_Stated problem_
Starting at the line containing "How do I perform: Click" and ending at the end of the records below, rewrite those lines with the requests included, multiplying every coordinate in the answers by 1.8 and rounding to whole numbers, with halves rounded up. Leave the pictures out of your answer.

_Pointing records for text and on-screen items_
[BEGIN]

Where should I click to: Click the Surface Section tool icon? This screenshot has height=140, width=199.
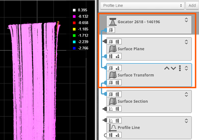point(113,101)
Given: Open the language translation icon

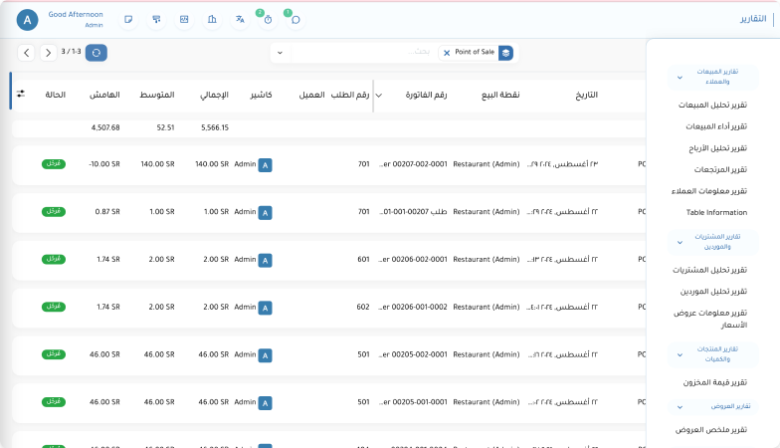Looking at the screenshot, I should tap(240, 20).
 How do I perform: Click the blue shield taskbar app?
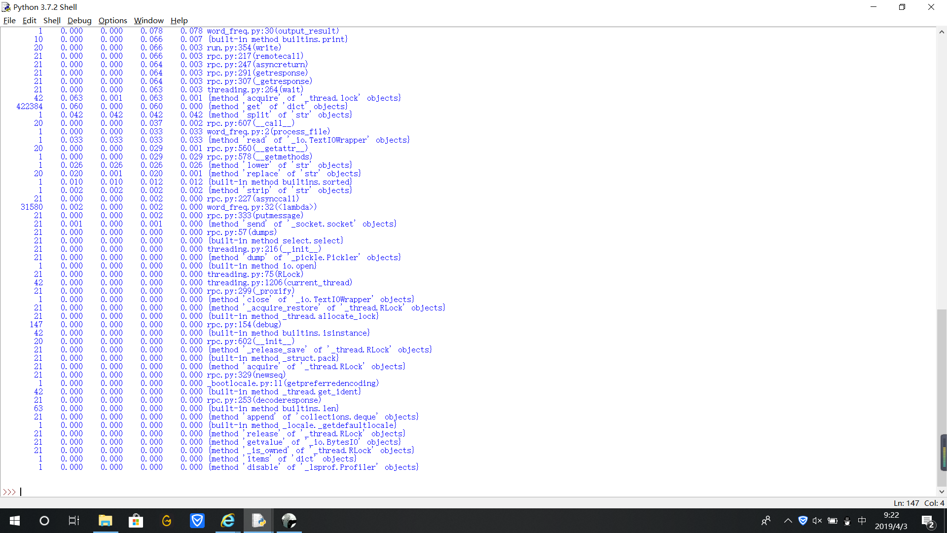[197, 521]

[END]

_Complete response_
 How do I perform: Click the blue shield taskbar app?
[355, 938]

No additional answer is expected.